Friday, December 28, 2012

Gimme Your Writing Prompts

So. I've had a hard time trying to figure out what to write for today's Friday Fantasy Scene. I'm now in the thick of editing my WIP, The Complete Guide to Being Evil, so any time I think of something to write, my inner editor jumps up and starts picking on the problems before I even begin. I don't have this problem with longer things, like when I wrote my book, because I have time to subdue the editor during the two week planning phase.

I've found that while surely there are good writing prompts on the internet, they can be difficult to find. Most of what I find are journal prompts, prompts based on celebrities, a list of words you're supposed to connect, writing prompts meant for a full short story, or things that don't really spark anything for me (like the word 'silk'). What's a good writing prompt you know? I'll use them in coming posts.

In the mean time: Why would a teacher contemplate a change in career?

For more money.

Sorry, who writes that kind of 'prompt'? It's just a question. Off in search of better ones...

Friday, December 21, 2012

Merry Christmas!

I forgot to post last week. This holiday season I'm working more than I ever have before, and I'm later getting presents out than ever before (hopefully I can get around to shipping those today...), so I'm sorry for being a little scatterbrained.

I'd like to wish you all a Merry Christmas! And ask you: what is your favorite Christmas tradition?

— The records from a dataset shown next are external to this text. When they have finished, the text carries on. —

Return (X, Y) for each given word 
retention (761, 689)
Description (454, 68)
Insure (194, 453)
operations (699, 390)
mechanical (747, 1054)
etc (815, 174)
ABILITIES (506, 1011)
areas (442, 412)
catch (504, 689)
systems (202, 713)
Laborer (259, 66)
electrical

And for those of you out there who won't have a white Christmas, here's a scene I wrote inspired by the winter wonderland I live in:

The river's green-black water rushed steadily under the ice, the blood of the world, ever pumping even in the middle of winter. Where the tree branches broke through the snow, they stood out more sharply in the chill, hyper-real. Snow eddied around her on the winds, and she pulled her coat tighter, shivering.

She spotted the blackened notch she'd made on a tree near her cabin and straitened her course, picking up her heavy feet, laden with boots and cold,  a little faster. She came into a small clearing and got blasted by heavier winds. They shoved her back a foot before she lowered her shoulder and pushed on. She almost tripped over the bucket, but managed instead to pick it up and scoop some snow into it, being sure not to dig deep enough to scrape the ground. The cold of the handle began to drain heat from her fingers even through her fur-lined gloves. Then she pushed open the door to her cabin.

Warmth enveloped her, and she shut the door as quickly as possible, so that none of it would escape. Then she breathed, and heat seeped in through her lungs, helping to ease the ache from her time outside. She'd been gone too long that time. She shouldn't be so reckless.

Then she looked at Sifearon, a dog-sized dragon she'd found gorging on the remainder of an elk she'd managed to find and kill. She had taken two legs to her cabin, and decided there was enough daylight left to return and get as much else as she could before it froze solid. She'd raised her weapon to kill him, too, knowing that even at his small size a dragon was extremely dangerous. Then he's sensed her and raised his head, but only by a foot. She saw how loose his skin was, then let her eyes roam to the trail he'd left getting to the elk. It was obvious he'd dragged himself forward on his belly. And then as she looked at his eyes she'd seen the angry resignation that filled them, and lowered her weapon.

She'd motioned at the carcass, and he'd managed to pack another several pounds down his gullet. Then she'd brought him home to her cabin and laid him in front of the fire, and after a day he started producing enough heat himself that she didn't have to use as many logs.

His scales were pine green, his eyes the color of bark. He was as gorgeous as the deadly world around them, and she loved him. But finding enough meat to feed them both was hard, since most of the animals had hidden to hibernate or wandered to the south, and Sifearon could eat three times what she could in a sitting and still be starving. She hunted longer, now, trying desperately to find enough to keep him alive until spring. She'd begun looking for bears even, to see if she could get a clean stroke while they lay sleeping. She hadn't found any.

Sifearon breathed on her hands, sending a prickly flush and a burning sensation up her arms. She knew they weren't really burning, it only felt that way because she'd gotten too cold. "You couldn't find anything." The look of defeat was back in his eyes. He was still too weak to hunt himself. Her arm muscles were the same width as his.

She stroked his cheek, his scales scalding her like furnaces. She didn't pull away. "I know."

Friday, December 7, 2012

Where's My Samurai?

Oops! My family's sick this week, and I forgot to get this up!

I've been rereading the (young adult or children's? not sure) Japanese historical fiction mystery books by Dorothy and Thomas Hoobler, starting with The Ghost in the Tokaido Inn. They are really cool, by the way. Lots of research went into them. So if you have any interest in learning more about 1700's Japan, check them out.

And I've been re-listening to the song Butterfly popularized through DDR. Yes, I love this song. Partly because I think this chick who has journeyed all around Japan definitely does not need a samurai, because she's strong enough herself. Partly because it's catchy, and partly because I have a mild fascination with Japanese culture.

So I drew this:


And I was going to do a Japanese-themed Friday Fantasy scene, but I never got around to writing it. Sorry.

What song do you really like that you don't often admit to others?